In the records below, find every line that contains "pixels" and list it.

[[ PROVIDED MATERIAL open ]]

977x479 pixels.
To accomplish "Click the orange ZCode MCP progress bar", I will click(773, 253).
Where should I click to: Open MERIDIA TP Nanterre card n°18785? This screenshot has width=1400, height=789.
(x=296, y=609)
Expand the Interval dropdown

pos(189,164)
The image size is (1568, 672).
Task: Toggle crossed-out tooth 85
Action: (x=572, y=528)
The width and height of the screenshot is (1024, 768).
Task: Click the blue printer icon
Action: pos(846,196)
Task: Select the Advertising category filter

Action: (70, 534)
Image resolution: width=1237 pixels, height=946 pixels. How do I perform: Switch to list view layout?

[[ PROVIDED MATERIAL closed ]]

> [WORKED SOLUTION]
977x479 pixels.
Image resolution: width=1237 pixels, height=946 pixels. How do I perform: Switch to list view layout?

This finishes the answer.